= C. L. Brown =

American businessman

Cleyson Leroy Brown (February 3, 1872 - November 12, 1935) was a telephone company co-founder, financier, innovator, and philanthropist in the United States. He founded Brown Telephone Company, which then became the Sprint Corporation.

Brown, whose name was often abbreviated to C. L. Brown, was a welfare capitalist and benefactor of the community of Abilene, Kansas. A pioneer in Kansas electrification and telephony, Brown consolidated and expanded many early telephone systems, power generation plants, and electrical distribution systems in Kansas and other states. One of his legacy companies, United Telecommunications, merged with Southern Pacific Communications to form Sprint Corporation. Parts of his social legacy endure two miles south of Abilene in the Brown Memorial Home for the Aged and in Camp Brown, the Coronado Area Council scout camp at Abilene. Brown's mill/power dam on Turkey Creek is still a cornerstone of the adjoining Brown Memorial Park.

== Early life ==
Brown's father, Jacob Brown was a grist mill owner. Brown lost his arm when he was ten in a mill accident. He had worked as a teacher and also managed a creamery in Wichita.
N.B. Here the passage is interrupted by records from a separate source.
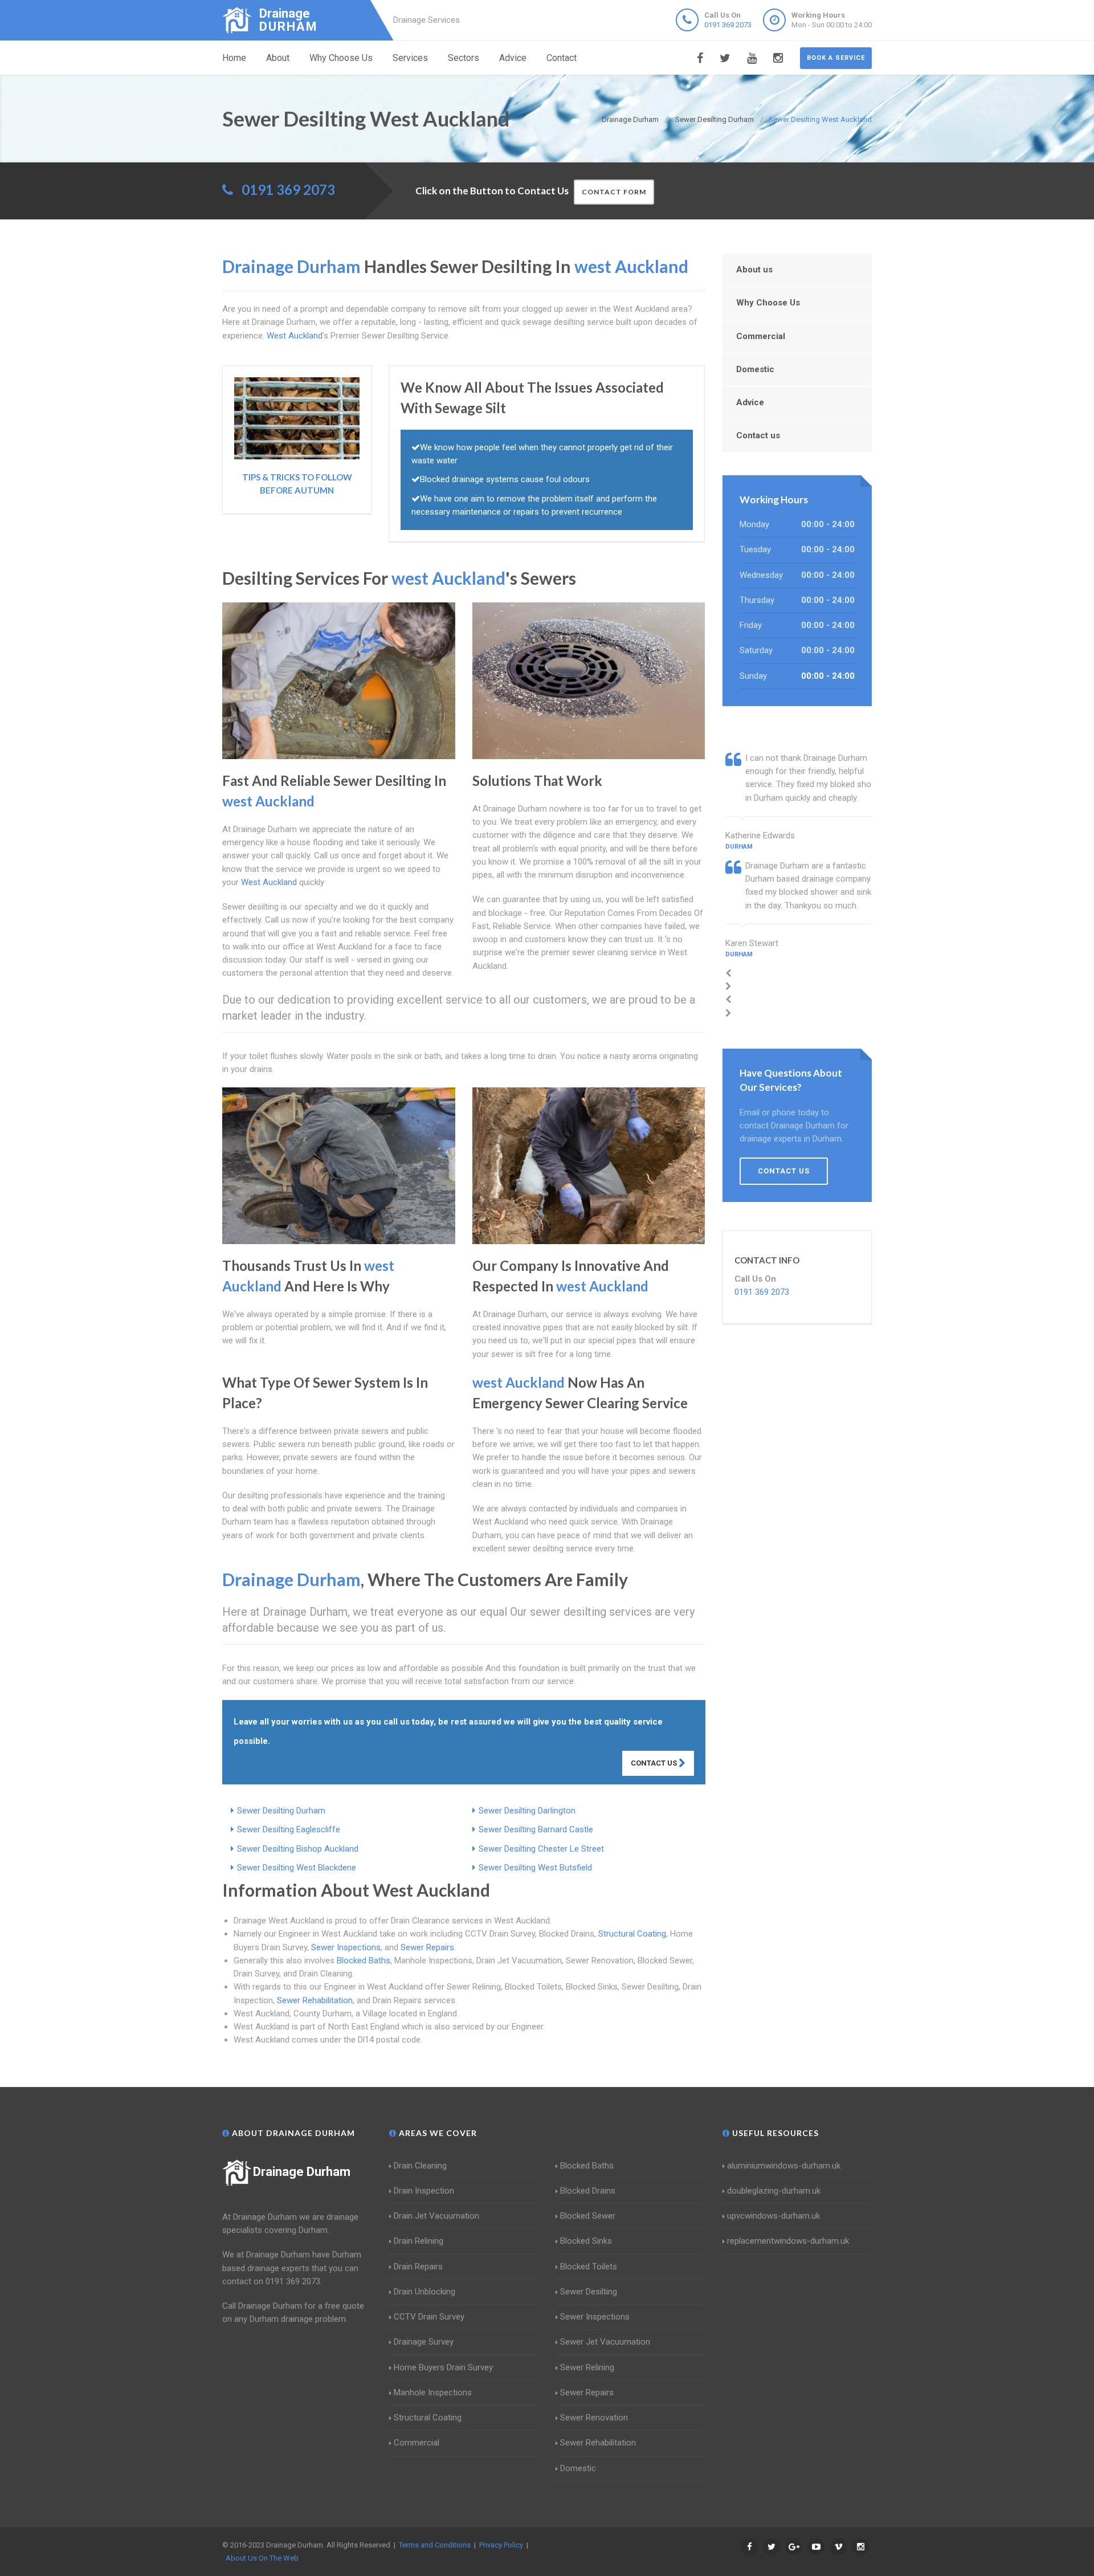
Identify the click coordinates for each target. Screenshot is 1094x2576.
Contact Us (655, 1763)
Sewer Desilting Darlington (527, 1810)
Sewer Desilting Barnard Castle (536, 1829)
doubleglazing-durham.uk (773, 2191)
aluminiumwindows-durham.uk (783, 2166)
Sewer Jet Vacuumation (605, 2342)
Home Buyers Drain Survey (443, 2367)
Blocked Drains (587, 2191)
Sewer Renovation (594, 2417)
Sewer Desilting (588, 2291)
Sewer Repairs (427, 1947)
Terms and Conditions (435, 2545)
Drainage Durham (301, 2172)
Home (234, 57)
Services (410, 57)
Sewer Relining (587, 2367)
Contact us (758, 435)
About (277, 57)
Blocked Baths (363, 1960)
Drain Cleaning (420, 2166)
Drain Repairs (418, 2266)
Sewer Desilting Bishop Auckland (297, 1849)
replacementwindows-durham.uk (788, 2241)
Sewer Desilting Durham (281, 1810)
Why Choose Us (341, 57)
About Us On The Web (262, 2558)
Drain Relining (418, 2241)
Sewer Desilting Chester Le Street (541, 1849)
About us (754, 269)
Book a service (836, 58)
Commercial (760, 336)
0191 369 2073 (728, 25)
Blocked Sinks (586, 2241)
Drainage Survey (424, 2342)
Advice (512, 57)
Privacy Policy (501, 2545)
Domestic (755, 369)
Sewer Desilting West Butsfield (535, 1867)
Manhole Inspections (433, 2392)
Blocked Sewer (587, 2216)
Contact (561, 57)
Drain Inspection (424, 2191)
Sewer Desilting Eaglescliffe (288, 1829)
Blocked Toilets (588, 2266)
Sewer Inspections (346, 1947)
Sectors (463, 57)
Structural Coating (632, 1934)
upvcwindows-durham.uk (773, 2216)
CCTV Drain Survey (429, 2317)
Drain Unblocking (424, 2291)
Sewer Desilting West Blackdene (296, 1867)
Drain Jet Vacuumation (436, 2216)
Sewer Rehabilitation (315, 2000)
Brown first built a local electric company, Abilene Electric Light Works to generate electricity from the Smoky Hill River.

== Entrepreneurship and philanthropy ==
Cleyson Brown founded the Brown Telephone Company in 1899 in Abilene, Kansas with his brother Jacob Brown. The local request to start a phone company to challenge the local Bell Telephone company was only five years after the Bell Telephone patents had expired. It is lately known as Sprint.

== Other ventures ==
Brown then ventured into shoe stores, grocery stores, gravel and sand company, hotels, news service, and broadcast station, insurance companies and oil concerns creating an empire.

He also formed the Brown Memorial Foundation (1926) in memory of his parents. A park in around 200 acres was built for the public for free, which included an amusement park with a lake, zoo, golf course, tennis courts, and other attractions.